The master has no choice but to commend the man. And all the
time we commend men just like him—usually because we are jealous. Think about
it. When we complain that the evil get all the breaks, aren’t we really
complaining because we are jealous and wish a little would come our way? And
doesn’t that complaint surface strongest when we feel the weight of our sin, or
the aches of our sicknesses, or the burden of our age, or the stress of our
life? So we admire people who take matters into their own hands, who grab life
by the tail and give it a good shake, who turn the tables, who do whatever it
takes to land on top. And that’s exactly what the unjust, unfaithful,
unscrupulous, unprincipled steward does. He uses unrighteous mammon—things that
never belonged to him. But in the end, he will fail, because he is received
into the everlasting home of the devil.
So this parable is a warning: Do not take matters into your
own hands. Do not worry so much about the things in this life. Everything you
have belongs to God, and He will never let you down. Your Father secures that
promise by letting you use His things to obtain His heaven.
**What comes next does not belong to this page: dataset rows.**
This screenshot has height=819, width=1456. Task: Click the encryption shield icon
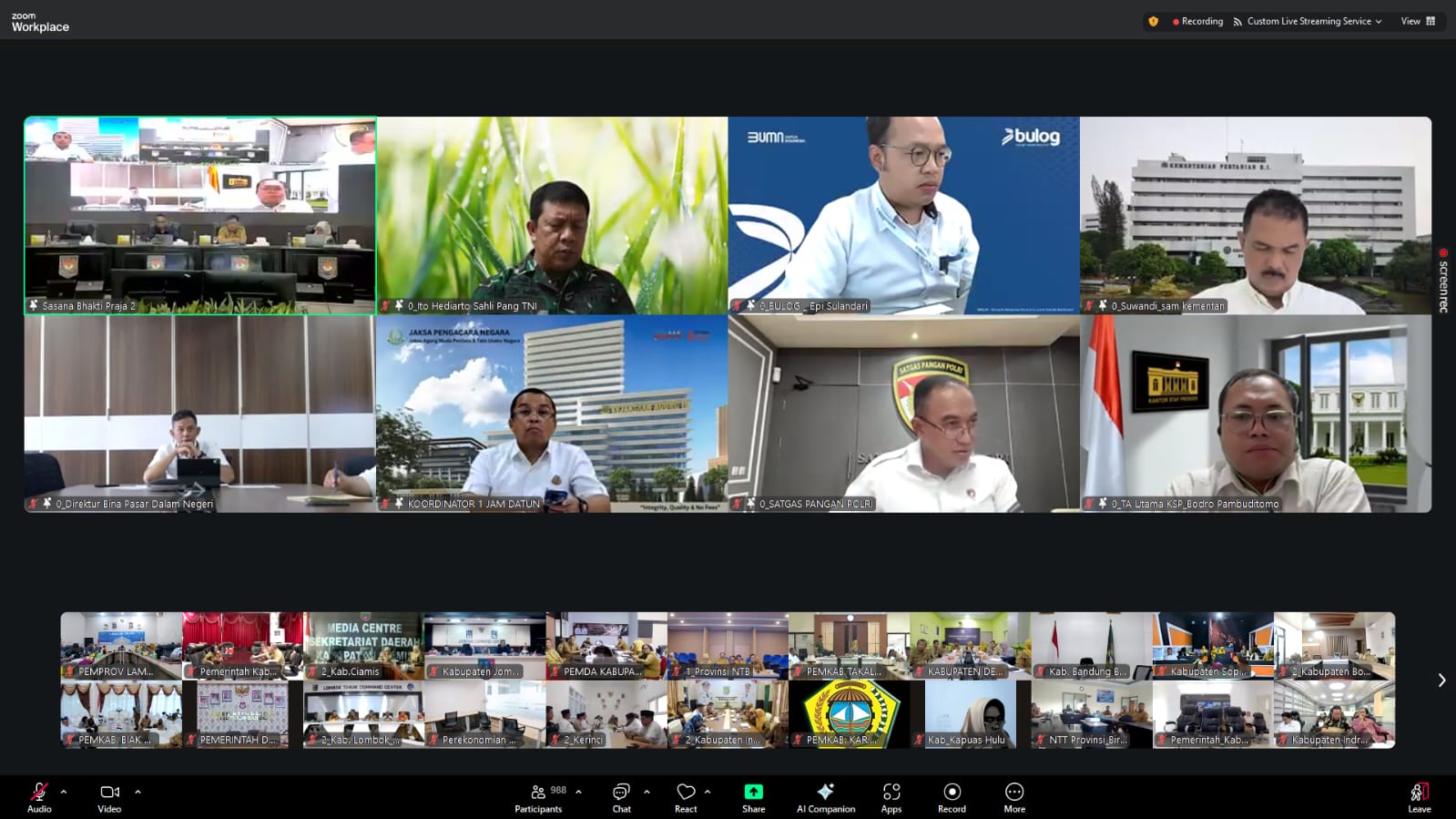[1154, 21]
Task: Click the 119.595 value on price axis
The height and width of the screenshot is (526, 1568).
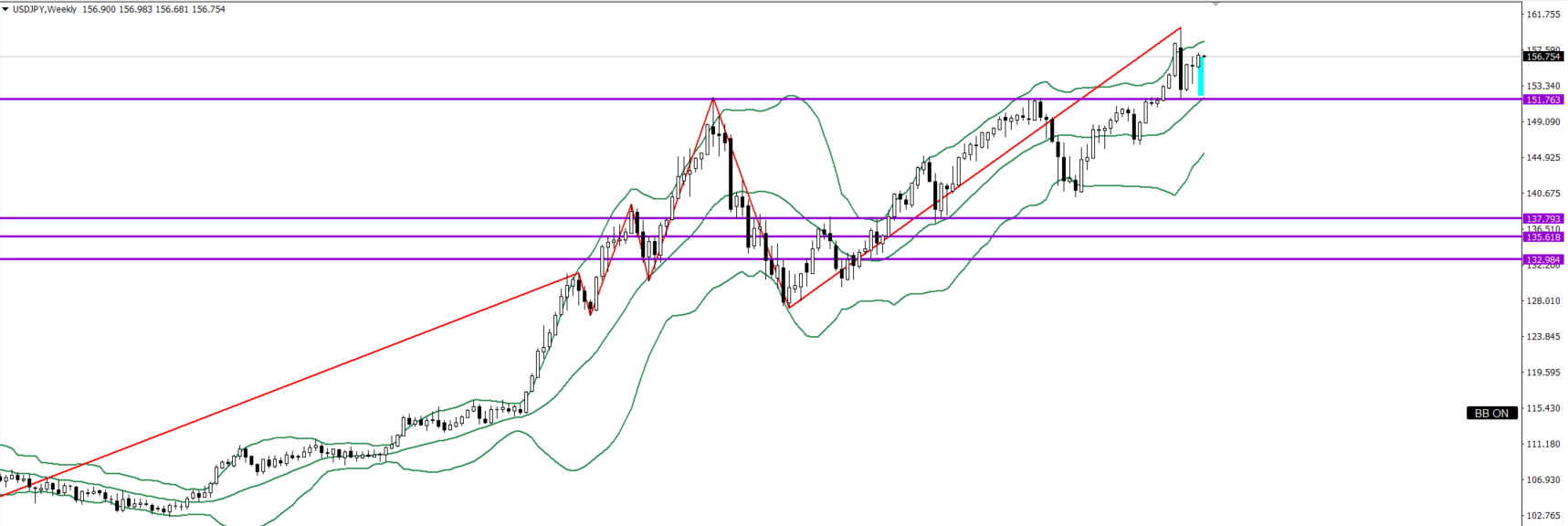Action: tap(1543, 373)
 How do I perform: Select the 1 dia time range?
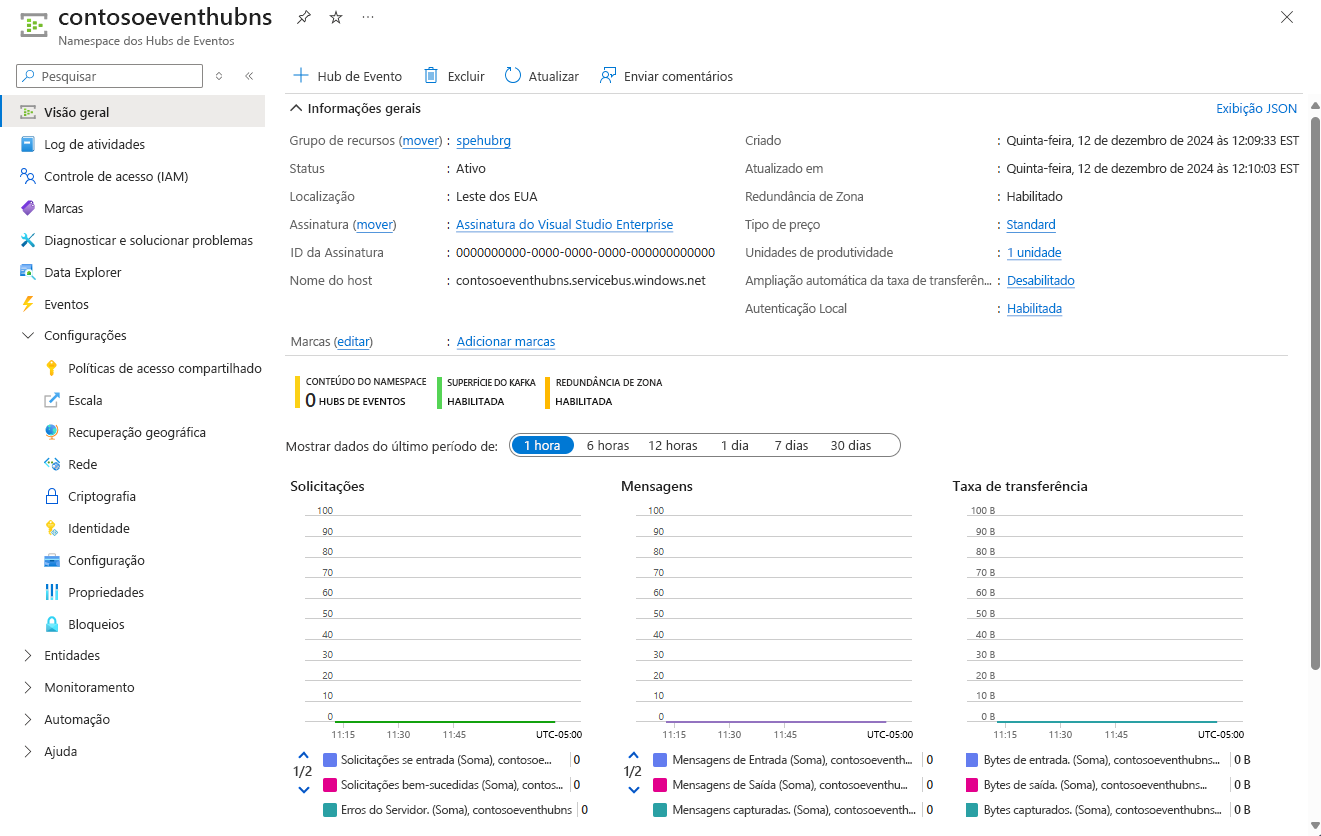(734, 445)
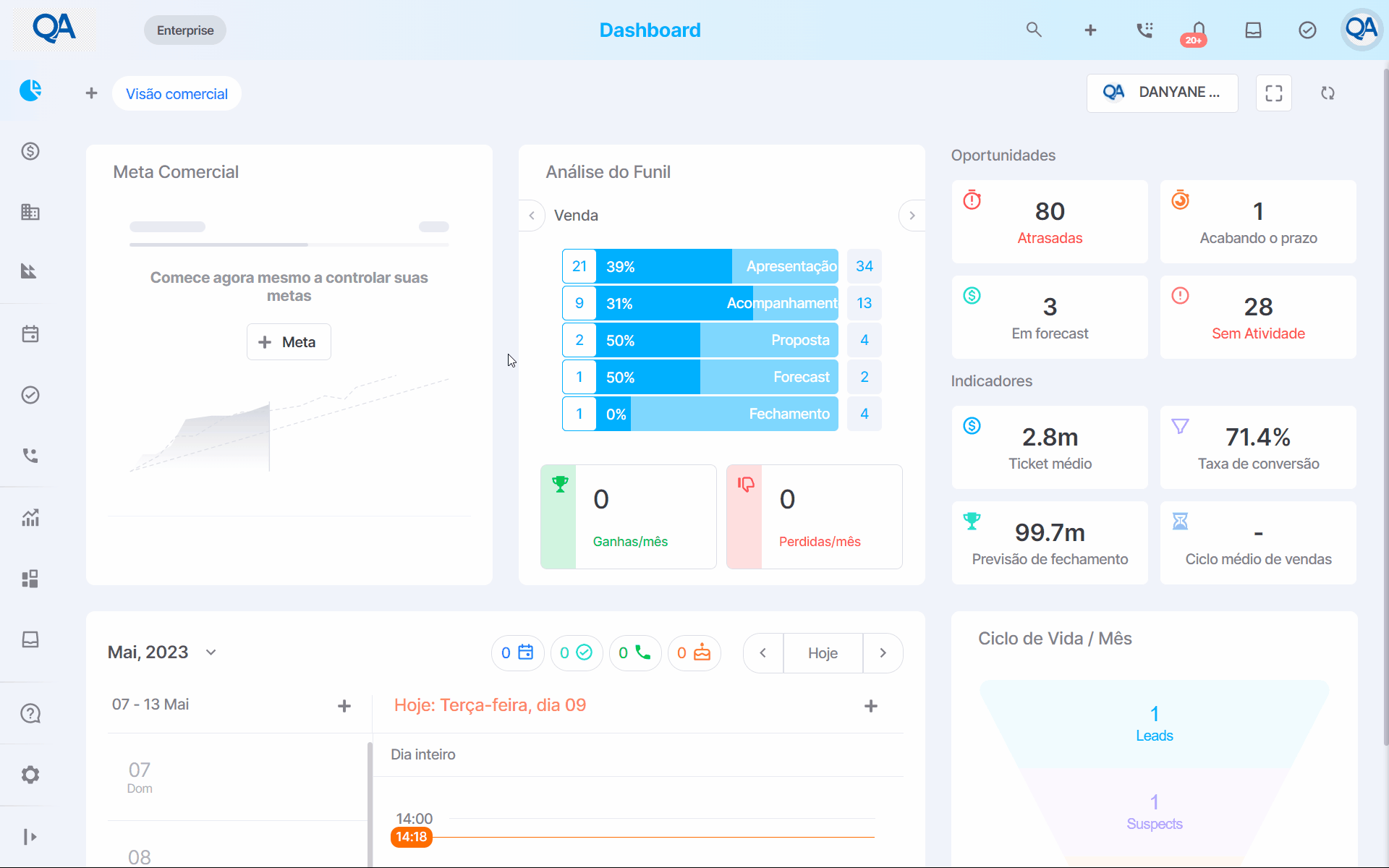Expand the sidebar with bottom arrow
This screenshot has height=868, width=1389.
[30, 837]
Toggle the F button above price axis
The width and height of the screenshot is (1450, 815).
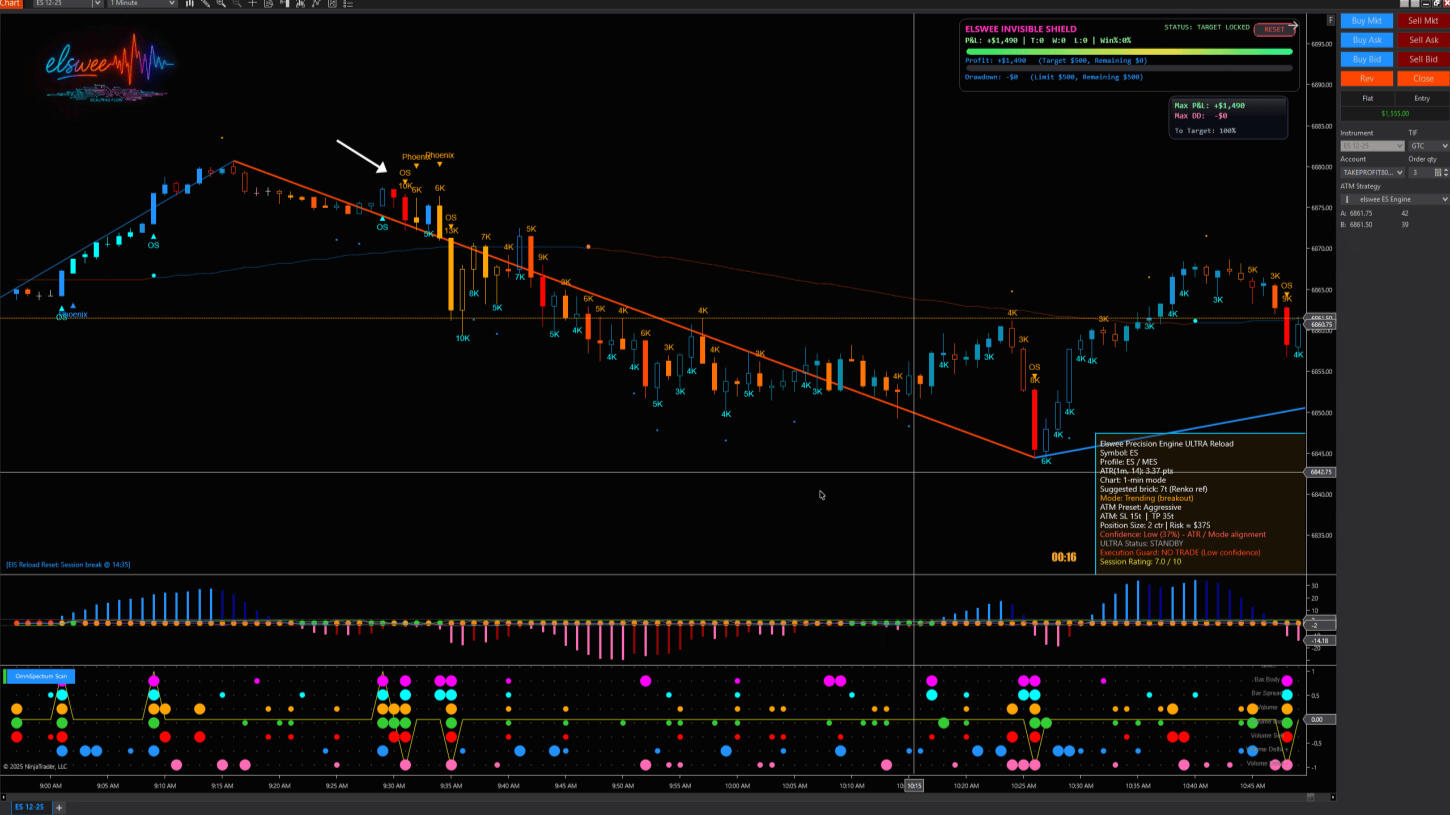pos(1330,21)
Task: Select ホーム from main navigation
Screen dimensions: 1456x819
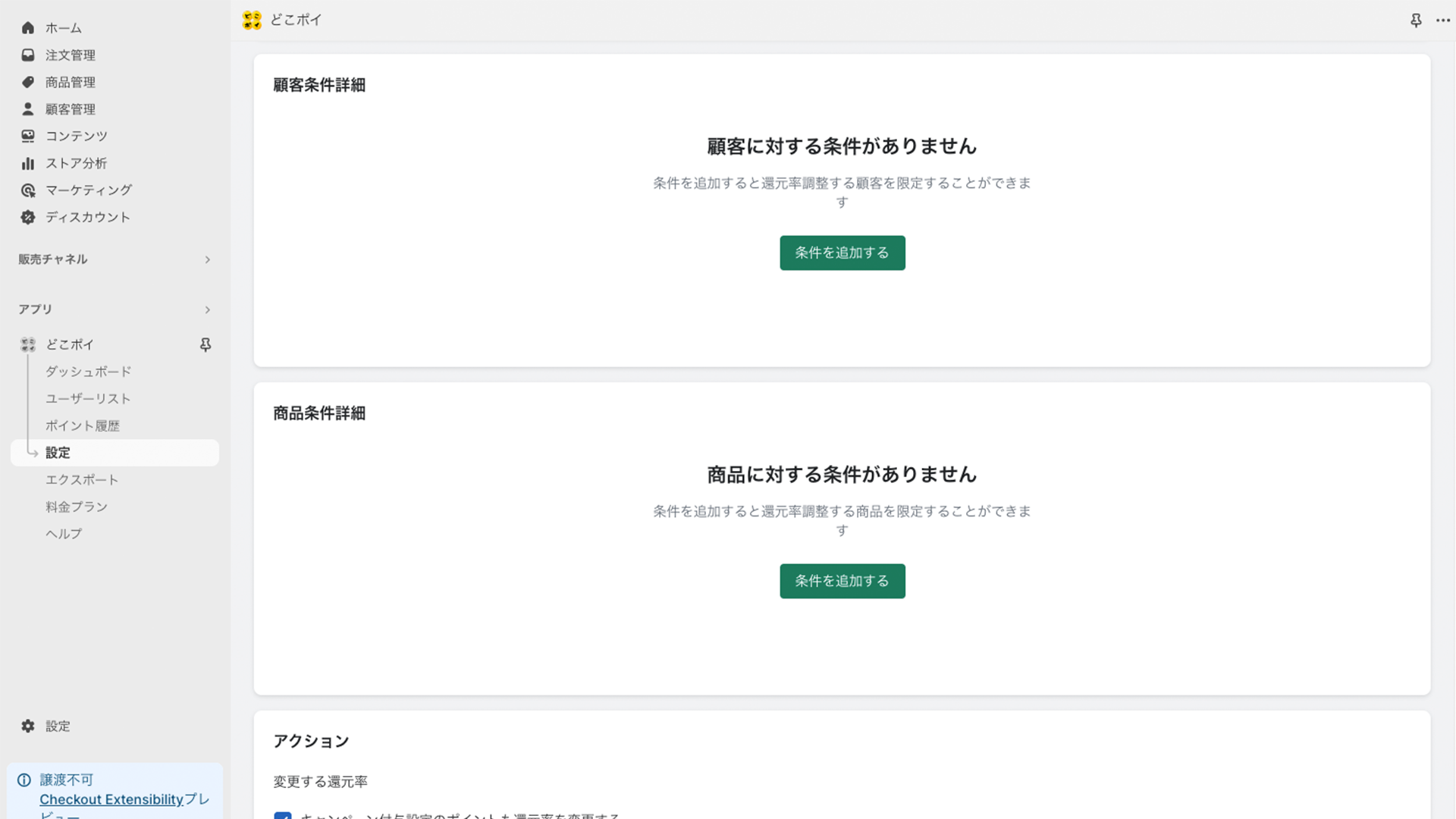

In that way, we are like the unjust steward. We take what is
not ours to begin with—the blood-washed robe of Christ’s righteousness—and we use
it to make friends with our Father. He looks at the robe He Himself has placed
on us in Holy Baptism, and He welcomes us and commends us as He does His own
Son. But that’s because He wants us to use His gifts. He wants us to wear that
robe. He wants us to feast on the body and blood of Jesus, so that He may
welcome us into His heavenly kingdom.
The unjust steward looked for ways to make himself look
better to his neighbors. But we fix our eyes on Jesus, and so we look beyond
whatever others think or say. We look to what our Father has in store for us. Our
goal is not to be praised by the world. Our goal is to be welcomed by the
Father, and then by the saints, the angels, and the whole heavenly host. And by
the gifts God Himself gives us, we know that our place is assured; our Father’s
arms are opened wide to receive us. In the name of the Father and of the Son
(†) and of the Holy Spirit. Amen.
The
peace of God which passes all understanding will keep your hearts and minds in
Christ Jesus always. Amen.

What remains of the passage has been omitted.